Anastasia Steele does not have an orgasm in the film “Fifty Shades of Grey.” Perhaps she’s intended to, but we, the viewers, have no way of knowing if and when she climaxes. Her orgasm is never spoken of. Not once.

Which, sure, wouldn’t be that absurd for the average Hollywood movie, but this is “Fifty Shades of Grey,” the holy grail of female pleasure, in which a large percentage of the book is dedicated to Anastasia Steele’s “inner goddess.” Her orgasms are accompanied by over-the-top phrasing like, “I climax and splinter into a million pieces underneath him.” Her explicit pleasure is how we know that she’s actually-sort-of-maybe into being the submissive to Christian Grey’s dom. It’s his kink, but she’s down to try it out. “Now I know what all the fuss is about,” she says after her first orgasm.

In the movie, not so much. Every sexual act is technically consensual. Ana, played by Dakota Johnson, wants to lose her virginity to Christian Grey (Jamie Dornan). She agrees to be spanked as punishment for rolling her eyes. She says yes to being blindfolded after Christian enters her apartment without permission.
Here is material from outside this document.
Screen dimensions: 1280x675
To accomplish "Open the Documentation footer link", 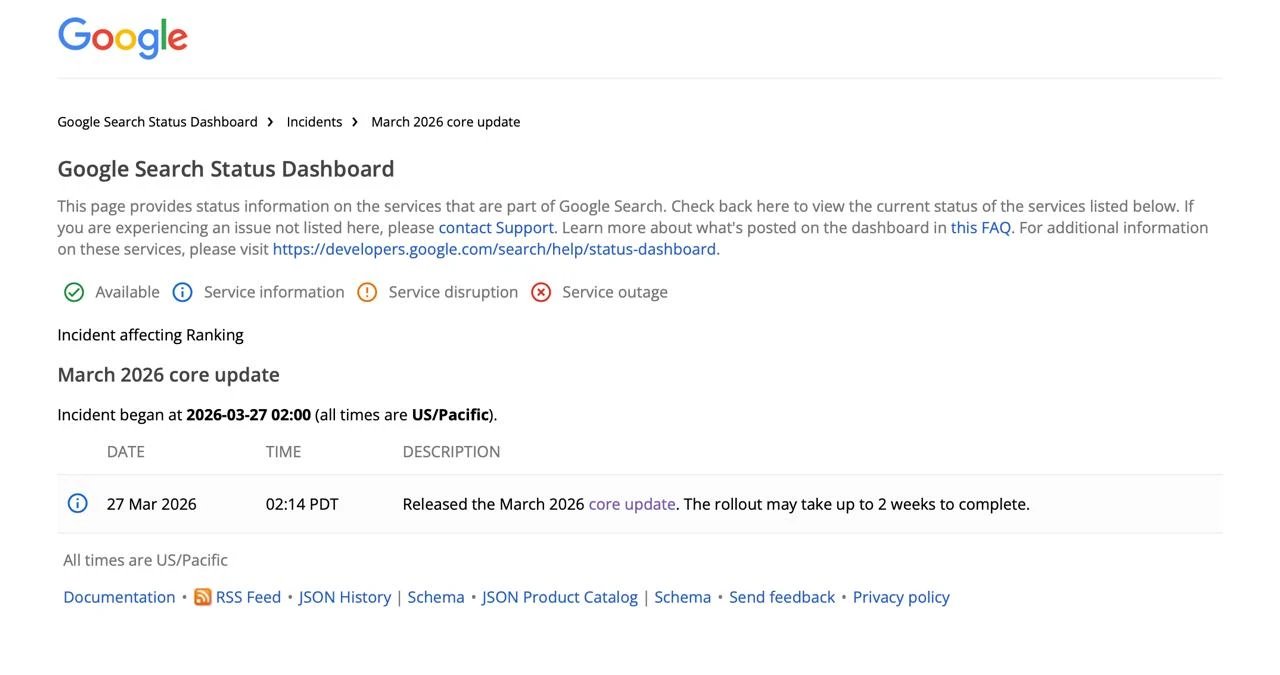I will coord(119,597).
She likes when he feeds her white wine like she’s a baby bird. And she’s seemingly turned on by her first experience in the “Red Room of Pain,” when Christian uses a riding crop. But by keeping her orgasm locked away and left to the imagination, the film becomes less about her journey and more about what gets Christian off.

More than 100 million copies of the Fifty Shades of Grey trilogy have been sold worldwide, and we can attribute its mainstream success, in part, to millions of readers’ desire to read about female orgasms. Fifty Shades brought erotic literature into the public sphere, making it acceptable to read on the subway or in a book club. It fascinated women who were turned off by mainstream pornography largely targeted at men. Through plain, albeit it sometimes laughable, prose, E.L. James made female sexuality accessible and approachable to the average reader. A large part of its draw was the openness with which James described Ana’s excitement.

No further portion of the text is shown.